Me? I'm cynical. I think she has adoption for herself in the back of her childless 40-something mind. Or some cock-eyed sense of "women's rights" that overshadows her ability to put herself in the shoes of an adopted person. Liberals like Jacobs think of adoption quite simply as "a good thing," and wear the blinders of sharing their wealth with the rest of the world without thinking of the heartache and turmoil and lifelong grief behind most adoptions. 

Yet behind every adoption of  child from a living, breathing woman is a woeful mother leaving a trail of tears. I say "most" because there are always kids who actually need a home and family to feel a part of, as my cohort Jane and I have stated in our page on What We Think About Adoption. Yet those children are the exception, not the rule. 

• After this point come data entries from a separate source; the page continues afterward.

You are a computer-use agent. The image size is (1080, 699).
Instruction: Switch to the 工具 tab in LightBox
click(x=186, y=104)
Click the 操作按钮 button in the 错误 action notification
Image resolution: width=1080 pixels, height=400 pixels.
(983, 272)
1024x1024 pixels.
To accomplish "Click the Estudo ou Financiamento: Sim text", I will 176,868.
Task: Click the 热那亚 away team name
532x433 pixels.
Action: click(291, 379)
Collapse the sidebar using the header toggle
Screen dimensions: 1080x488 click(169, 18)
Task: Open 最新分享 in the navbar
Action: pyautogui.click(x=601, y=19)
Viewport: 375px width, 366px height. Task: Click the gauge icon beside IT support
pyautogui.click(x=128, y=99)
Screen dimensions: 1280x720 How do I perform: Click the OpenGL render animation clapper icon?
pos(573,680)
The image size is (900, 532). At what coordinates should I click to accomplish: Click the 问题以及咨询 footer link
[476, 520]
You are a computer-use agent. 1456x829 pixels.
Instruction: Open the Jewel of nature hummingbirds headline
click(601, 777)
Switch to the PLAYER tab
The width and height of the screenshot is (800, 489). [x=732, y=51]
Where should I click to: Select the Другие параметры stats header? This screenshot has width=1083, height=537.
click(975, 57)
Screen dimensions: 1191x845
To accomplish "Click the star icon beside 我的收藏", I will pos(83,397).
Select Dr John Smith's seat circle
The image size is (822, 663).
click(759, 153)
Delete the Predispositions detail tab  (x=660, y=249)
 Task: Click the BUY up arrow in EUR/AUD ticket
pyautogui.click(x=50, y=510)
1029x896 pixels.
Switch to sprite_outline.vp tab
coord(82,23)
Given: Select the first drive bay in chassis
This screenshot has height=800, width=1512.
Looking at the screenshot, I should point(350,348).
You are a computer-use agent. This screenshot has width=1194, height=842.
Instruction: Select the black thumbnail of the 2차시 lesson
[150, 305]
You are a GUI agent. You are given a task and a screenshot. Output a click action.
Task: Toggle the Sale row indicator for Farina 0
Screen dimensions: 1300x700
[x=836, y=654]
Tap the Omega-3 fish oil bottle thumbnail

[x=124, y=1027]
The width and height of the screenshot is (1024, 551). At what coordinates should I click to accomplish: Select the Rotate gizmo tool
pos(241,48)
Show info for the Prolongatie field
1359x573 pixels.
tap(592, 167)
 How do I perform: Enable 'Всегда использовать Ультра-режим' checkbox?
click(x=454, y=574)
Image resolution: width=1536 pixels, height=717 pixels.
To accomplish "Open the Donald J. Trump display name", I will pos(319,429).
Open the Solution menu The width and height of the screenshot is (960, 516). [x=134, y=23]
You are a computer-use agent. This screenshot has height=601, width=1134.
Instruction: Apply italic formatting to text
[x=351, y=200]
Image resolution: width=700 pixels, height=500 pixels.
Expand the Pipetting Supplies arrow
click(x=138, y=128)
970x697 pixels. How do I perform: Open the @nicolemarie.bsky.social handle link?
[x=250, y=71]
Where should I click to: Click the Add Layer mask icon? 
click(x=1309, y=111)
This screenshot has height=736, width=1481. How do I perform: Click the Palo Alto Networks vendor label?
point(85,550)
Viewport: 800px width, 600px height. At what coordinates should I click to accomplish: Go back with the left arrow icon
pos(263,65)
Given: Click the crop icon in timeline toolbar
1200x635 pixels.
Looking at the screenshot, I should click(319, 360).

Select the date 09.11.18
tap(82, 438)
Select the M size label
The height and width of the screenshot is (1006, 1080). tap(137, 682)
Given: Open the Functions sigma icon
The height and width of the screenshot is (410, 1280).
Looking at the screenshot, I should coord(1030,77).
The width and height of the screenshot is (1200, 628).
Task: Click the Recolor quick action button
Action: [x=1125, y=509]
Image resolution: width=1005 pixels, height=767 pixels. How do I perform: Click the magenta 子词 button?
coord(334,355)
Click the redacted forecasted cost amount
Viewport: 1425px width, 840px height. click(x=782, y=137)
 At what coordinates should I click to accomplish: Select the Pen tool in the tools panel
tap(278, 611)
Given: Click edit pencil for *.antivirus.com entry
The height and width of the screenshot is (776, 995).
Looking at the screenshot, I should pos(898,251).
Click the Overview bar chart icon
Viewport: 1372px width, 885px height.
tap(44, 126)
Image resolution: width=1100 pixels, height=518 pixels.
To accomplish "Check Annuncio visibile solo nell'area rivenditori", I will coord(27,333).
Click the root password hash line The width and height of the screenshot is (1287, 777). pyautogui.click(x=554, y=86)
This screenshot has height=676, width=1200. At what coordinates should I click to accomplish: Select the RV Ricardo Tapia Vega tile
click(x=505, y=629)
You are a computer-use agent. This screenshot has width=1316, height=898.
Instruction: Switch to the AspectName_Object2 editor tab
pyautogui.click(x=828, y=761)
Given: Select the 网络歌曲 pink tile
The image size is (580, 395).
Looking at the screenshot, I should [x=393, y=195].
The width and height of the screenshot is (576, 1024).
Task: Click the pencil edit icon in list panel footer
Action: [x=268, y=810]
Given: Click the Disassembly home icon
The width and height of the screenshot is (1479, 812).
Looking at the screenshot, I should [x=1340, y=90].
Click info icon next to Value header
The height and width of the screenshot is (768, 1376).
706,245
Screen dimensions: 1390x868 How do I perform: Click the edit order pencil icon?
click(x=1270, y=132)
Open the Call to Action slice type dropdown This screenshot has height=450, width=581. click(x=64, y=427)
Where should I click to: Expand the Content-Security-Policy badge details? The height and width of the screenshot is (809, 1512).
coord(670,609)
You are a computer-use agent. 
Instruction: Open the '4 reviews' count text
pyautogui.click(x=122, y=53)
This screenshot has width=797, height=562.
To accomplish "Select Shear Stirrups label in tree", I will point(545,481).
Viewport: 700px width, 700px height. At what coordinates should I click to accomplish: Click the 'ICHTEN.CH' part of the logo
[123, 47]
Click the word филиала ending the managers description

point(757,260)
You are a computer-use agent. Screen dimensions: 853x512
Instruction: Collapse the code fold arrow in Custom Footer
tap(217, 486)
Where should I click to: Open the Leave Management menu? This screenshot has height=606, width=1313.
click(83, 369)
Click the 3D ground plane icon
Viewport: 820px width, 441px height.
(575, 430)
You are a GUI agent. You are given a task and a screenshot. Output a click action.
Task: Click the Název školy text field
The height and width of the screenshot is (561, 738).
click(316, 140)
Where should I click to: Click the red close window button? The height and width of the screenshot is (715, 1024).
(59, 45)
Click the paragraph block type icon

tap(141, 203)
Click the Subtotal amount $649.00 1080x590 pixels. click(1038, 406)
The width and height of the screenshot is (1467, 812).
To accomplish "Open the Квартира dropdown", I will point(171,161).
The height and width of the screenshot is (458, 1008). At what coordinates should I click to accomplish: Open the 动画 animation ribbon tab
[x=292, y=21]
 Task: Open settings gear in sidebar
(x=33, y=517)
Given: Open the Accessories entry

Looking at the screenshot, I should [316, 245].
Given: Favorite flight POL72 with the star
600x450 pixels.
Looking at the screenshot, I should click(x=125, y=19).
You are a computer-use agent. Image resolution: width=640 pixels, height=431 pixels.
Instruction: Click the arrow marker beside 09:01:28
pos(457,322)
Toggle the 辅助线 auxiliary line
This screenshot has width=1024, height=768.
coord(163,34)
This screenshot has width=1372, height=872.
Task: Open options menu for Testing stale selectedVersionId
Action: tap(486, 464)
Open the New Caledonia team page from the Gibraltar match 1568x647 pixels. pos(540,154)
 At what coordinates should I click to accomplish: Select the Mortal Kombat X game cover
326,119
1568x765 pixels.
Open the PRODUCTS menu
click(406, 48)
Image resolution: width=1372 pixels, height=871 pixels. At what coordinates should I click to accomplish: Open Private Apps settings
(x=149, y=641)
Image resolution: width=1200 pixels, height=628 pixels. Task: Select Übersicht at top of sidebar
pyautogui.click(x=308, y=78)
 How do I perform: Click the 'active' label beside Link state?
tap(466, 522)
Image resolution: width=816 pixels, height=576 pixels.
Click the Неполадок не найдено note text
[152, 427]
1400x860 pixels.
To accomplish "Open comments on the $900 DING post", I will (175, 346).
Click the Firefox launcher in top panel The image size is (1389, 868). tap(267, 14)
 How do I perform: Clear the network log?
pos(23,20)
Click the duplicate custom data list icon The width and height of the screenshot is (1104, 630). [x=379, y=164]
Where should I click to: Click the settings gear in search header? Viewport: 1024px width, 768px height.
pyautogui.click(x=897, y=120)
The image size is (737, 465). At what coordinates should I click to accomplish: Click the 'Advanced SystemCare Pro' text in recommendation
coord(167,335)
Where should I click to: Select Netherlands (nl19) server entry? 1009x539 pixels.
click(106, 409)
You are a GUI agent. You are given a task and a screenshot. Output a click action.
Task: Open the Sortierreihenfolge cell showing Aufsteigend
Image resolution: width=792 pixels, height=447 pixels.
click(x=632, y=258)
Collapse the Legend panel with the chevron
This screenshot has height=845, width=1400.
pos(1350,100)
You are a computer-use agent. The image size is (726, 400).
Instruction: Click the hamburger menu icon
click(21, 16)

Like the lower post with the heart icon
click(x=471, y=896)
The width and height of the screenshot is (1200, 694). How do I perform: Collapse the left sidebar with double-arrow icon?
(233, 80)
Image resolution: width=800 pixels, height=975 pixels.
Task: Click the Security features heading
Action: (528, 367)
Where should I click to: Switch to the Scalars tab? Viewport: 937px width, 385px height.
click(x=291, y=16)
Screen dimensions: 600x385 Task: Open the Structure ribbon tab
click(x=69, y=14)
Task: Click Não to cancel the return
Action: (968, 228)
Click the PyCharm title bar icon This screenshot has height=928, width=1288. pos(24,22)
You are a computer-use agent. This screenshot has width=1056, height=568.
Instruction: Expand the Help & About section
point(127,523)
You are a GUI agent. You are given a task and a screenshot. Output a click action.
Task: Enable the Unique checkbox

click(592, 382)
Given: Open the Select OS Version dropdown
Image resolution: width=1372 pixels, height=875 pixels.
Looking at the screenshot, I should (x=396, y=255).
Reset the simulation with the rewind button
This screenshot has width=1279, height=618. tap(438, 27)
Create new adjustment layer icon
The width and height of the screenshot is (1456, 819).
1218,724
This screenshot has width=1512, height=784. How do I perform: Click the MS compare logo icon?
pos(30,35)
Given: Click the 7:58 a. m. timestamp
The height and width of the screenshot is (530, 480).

They only way to change opinion of calcified lawmakers is to make our voices heard. If you are reading this, in any state or province or country in the world, and want the laws changed, write a letter to your local paper. Use the Oprah connection to give the letter a current "hook." First mothers and adoptees in Michigan, Indiana, Montana, New Jersey, California, New York, Vermont Connecticut, Florida and everywhere, use this Oprah moment to stand up and be counted, to make a stake for ending all closed adoptions with open records, not only for our children, but for ourselves also. If you don't do it, who will?--lorraine  
________________________
Coming next: On learning that my daughter had epilepsy and that it was likely caused by the birth control pills I took when I did not know I was pregnant.

34 comments:

  1. It really escapes me how anyone with liberal or progressive or left-leaning (pick your moniker) political tendencies could possibly view closed records as right or just in any possible way. I haven't figured it out yet, wish I could.

    Youa re right about the letters. More adoptive parents, myself included, need to start writing. Definitely myself included.

    Thanks for the tip on that book, too.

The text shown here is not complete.